One time when he was still in development, before he was Danny Phantom, before he had ghost powers, he had Spooky. There was a world that Butch had, where Danny never had a ghost half but instead of being half-ghost, he had Spooky as his companion. He liked Spooky, he couldn't wait to hit the big screens to interact with Spooky. But just as quickly as Danny became enamored with Spooky, Butch just as quickly scrapped the idea of him riding around on an awesome motorcycle and the snowy owl being his companion.
The reason his creator had to snatch Spooky away from Danny?
Harry soddin' Potter.
Copyright issues, everyone claimed. It wasn't a good idea to have two supernatural teens to have snowy owls out on the creative market. So Harry got to keep Hedwig because he had been around longer, while Danny had to have Spooky taken away. Harry Potter won, Danny Fenton lost, simple as that right?
He was Danny Fenton, for god's sakes! Nothing was ever easy. What had made the loss hurt even more was the critical acclaim Hedwig had, if Rowling had procrastinated on writing her novels then that could have been him and Spooky, soaking in success.

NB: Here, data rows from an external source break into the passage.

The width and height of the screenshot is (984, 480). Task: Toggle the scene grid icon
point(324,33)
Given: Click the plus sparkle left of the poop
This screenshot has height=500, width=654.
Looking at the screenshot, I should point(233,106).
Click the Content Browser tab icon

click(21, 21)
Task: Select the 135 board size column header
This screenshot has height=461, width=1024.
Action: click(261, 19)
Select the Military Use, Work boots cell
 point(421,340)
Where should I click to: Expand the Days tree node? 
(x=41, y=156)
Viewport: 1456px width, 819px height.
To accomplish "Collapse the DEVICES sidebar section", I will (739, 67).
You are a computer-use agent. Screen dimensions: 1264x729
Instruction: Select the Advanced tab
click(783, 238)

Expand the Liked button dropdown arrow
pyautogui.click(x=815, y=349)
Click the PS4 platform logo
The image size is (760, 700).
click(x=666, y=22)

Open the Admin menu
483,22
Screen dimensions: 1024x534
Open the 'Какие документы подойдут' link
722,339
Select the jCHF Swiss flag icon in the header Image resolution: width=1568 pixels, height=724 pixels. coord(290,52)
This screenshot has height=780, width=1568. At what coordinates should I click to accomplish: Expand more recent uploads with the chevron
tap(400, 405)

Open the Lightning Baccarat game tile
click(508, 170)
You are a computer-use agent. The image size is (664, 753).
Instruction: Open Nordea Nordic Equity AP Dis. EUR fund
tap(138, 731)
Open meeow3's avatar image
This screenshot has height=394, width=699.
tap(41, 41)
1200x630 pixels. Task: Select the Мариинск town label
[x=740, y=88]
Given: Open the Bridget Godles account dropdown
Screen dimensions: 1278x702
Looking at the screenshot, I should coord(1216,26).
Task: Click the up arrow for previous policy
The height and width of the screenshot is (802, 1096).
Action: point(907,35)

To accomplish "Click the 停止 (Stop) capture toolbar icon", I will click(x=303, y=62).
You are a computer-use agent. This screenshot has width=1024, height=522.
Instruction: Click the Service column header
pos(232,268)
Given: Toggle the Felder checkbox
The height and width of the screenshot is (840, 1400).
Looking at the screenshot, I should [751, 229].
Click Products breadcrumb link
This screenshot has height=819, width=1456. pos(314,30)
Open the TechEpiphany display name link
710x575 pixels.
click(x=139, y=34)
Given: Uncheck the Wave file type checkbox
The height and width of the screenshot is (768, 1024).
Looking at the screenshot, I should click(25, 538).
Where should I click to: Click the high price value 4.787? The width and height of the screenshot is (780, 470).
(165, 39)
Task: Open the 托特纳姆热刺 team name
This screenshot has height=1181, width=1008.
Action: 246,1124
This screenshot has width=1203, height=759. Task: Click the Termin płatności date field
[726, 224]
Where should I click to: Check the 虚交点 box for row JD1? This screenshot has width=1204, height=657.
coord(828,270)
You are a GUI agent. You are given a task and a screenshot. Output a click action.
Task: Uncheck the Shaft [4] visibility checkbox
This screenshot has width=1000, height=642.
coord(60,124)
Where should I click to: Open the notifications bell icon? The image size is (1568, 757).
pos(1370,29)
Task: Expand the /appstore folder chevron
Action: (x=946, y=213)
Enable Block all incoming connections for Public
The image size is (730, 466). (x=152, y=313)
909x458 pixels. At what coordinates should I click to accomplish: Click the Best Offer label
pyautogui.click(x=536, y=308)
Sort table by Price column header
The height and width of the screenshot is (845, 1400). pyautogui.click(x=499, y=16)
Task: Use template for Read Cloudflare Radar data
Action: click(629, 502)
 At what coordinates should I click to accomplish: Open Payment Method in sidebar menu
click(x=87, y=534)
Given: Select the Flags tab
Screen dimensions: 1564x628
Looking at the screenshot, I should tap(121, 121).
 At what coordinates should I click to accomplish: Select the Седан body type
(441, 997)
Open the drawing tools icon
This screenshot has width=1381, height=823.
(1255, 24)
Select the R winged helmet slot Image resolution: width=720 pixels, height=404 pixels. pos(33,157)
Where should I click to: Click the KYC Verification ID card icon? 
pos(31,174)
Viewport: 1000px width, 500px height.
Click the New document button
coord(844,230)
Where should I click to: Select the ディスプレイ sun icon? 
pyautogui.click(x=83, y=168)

But the thing that enraged Danny was that Butch never alluded to Spooky not once throughout the entire series. He had room to allude to Nightmare On Elm Street or elements from Marvel but he couldn't squeeze in Spooky on a random poster? He couldn't have done anything to preserve Spooky's existence, to at least commemorate his memory?
Apparently not. Because not once had Spooky been mentioned.
"I really wanted a puppy."
Danny doesn't want a puppy, he wanted Spooky.